UK: WFWP Women’s Peace Meeting

Prepared by WFWP UK

The Women’s Peace Meeting has been taking place on a regular basis at 123 Bournbrook Road, the home of Patricia Earle, for just over 25 years, covering a wide variety of issues and topics which affect all of us in present-day society. However, no topic has been more emotionally sensitive than the one we dealt with last Tuesday, that of ‘Honour Crime’ and, in the extreme, ‘Honour Killing’. Honour Killing is the term used to describe a family’s decision to deliberately take the life of one of their children, usually a daughter, who is considered to have brought shame to the family’s ‘honour’, either through their behaviour or by refusing to marry the person chosen by the parents. It is estimated that 12 young people’s lives are taken every year, in the UK, in this way.

However, this is the tip of the iceberg in terms of the suffocating conditions and lifestyle which many women are forced to undergo, largely in Asian communities, and usually where there is male domination.

Following the tragic death of one young woman from a Pakistani family, 3 young Muslim women decided to make a film about the case, hoping to raise awareness and also bring about a change of attitude in the relevant communities, both to liberate women from the terrible constraints under which many are forced to live and, ultimately, to save lives.

The 3 young women managed to obtain the funding necessary to make the film and, following its first public showing in February, Patricia managed to have the second showing in her home on the evening of March 26th. A ‘tidal wave’ of 140 women attended the showing, filling the main meeting room, an extension room, the overflow television room, and even the dining room! The house was packed to capacity, reflecting the intensity of interest and emotion surrounding the topic. About 60 women were from a Muslim background, 50 were Christian, and the remaining 30 or so were from both Sikh and Hindu background, representative of much of the Asian community and culture in our Birmingham / West Midlands region of Britain.
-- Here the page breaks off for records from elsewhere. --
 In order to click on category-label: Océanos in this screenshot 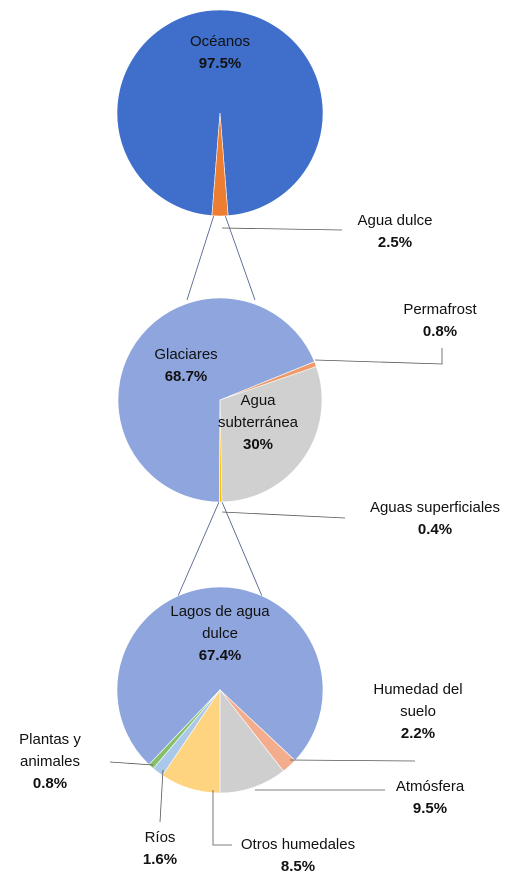, I will do `click(220, 42)`.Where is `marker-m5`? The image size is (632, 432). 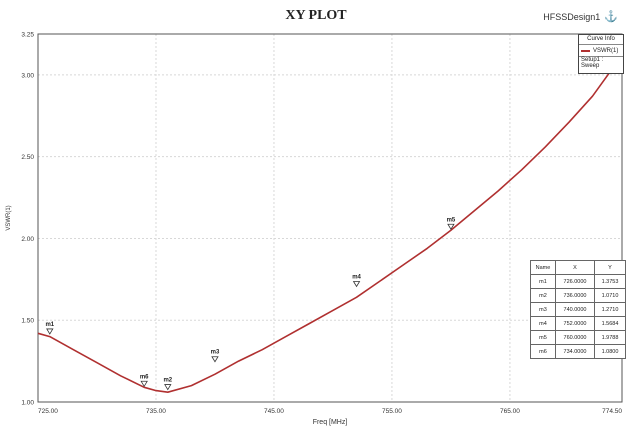
marker-m5 is located at coordinates (451, 227).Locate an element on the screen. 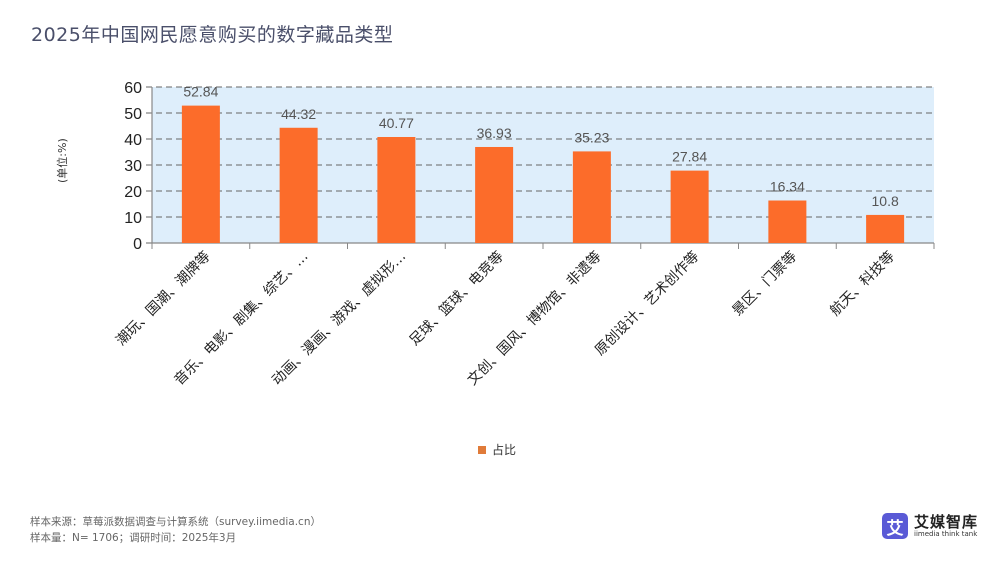 The width and height of the screenshot is (1000, 563). value-label: 40.77 is located at coordinates (396, 123).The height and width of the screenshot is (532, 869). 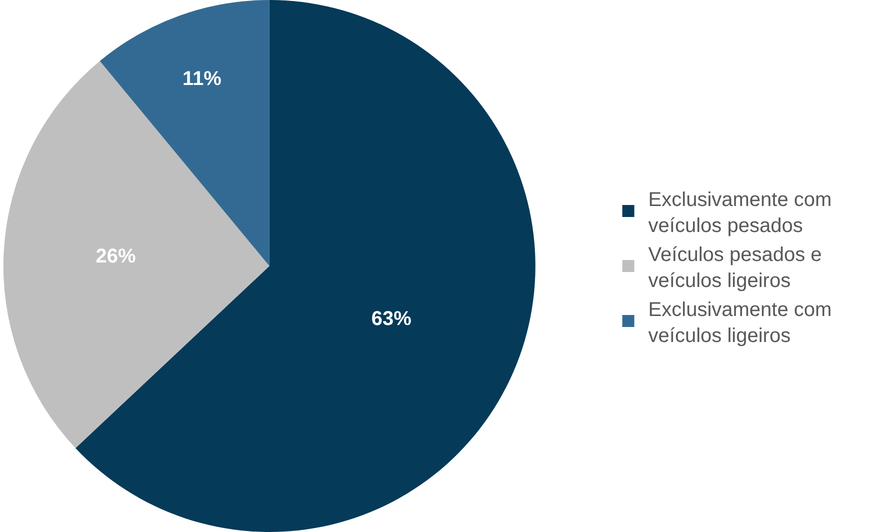 What do you see at coordinates (202, 79) in the screenshot?
I see `data-label: 11%` at bounding box center [202, 79].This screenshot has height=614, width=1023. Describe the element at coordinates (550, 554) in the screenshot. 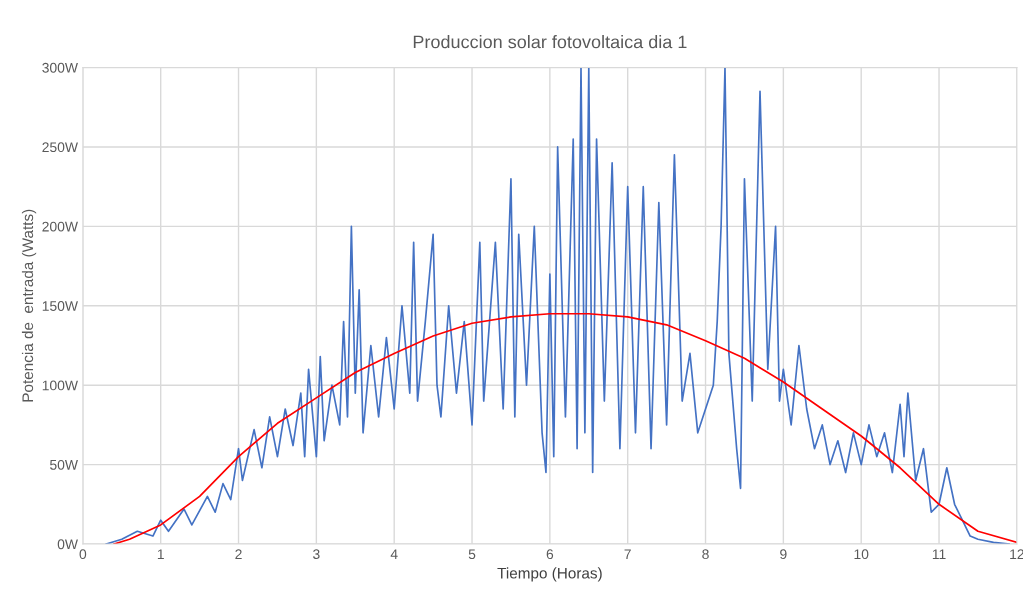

First the film, ‘Daddy’s Little Izzat’, was shown (izzat = honour, prestige), and many women were in tears, visibly moved by the intensity and subject matter of the film. Some women were in shock, not being aware of what happens behind closed doors, and the vulnerability of women in such situations.

Our guest speaker, Raj, then shared for 20 minutes about her personal life experience, which included two attempts to kill her, and how she escaped to begin a long journey of recovery from so many years of abuse. Hers is the most amazing testimony to the power of the human spirit to triumph over adversity.

We passed a donations box around as she spoke, and collected 200 pounds for her charity ‘Breaking the Silence’. This was followed by questions and sharing from the floor, when a number of women had the chance to express their heart and feelings, although some women were clearly so deeply affected that they could not even speak.

We had a brief time of complete silence, reflecting on the film and thinking about the situation of so many women in our troubled world, followed by a time of prayer, and concluding with a beautiful, most appropriate song from Julia. Many conversations were had during the time of refreshments, and some women remained, sharing and discussing, until very late in the evening. This Peace Meeting has genuinely opened the door for further showing of the film in different communities and, in spite of the difficult nature of such an emotionally charged topic, many women have since expressed their gratitude to have attended the evening, and wish to continue to help raising awareness, in the hope of gradually changing attitudes and cultural practices for the benefit of future generations.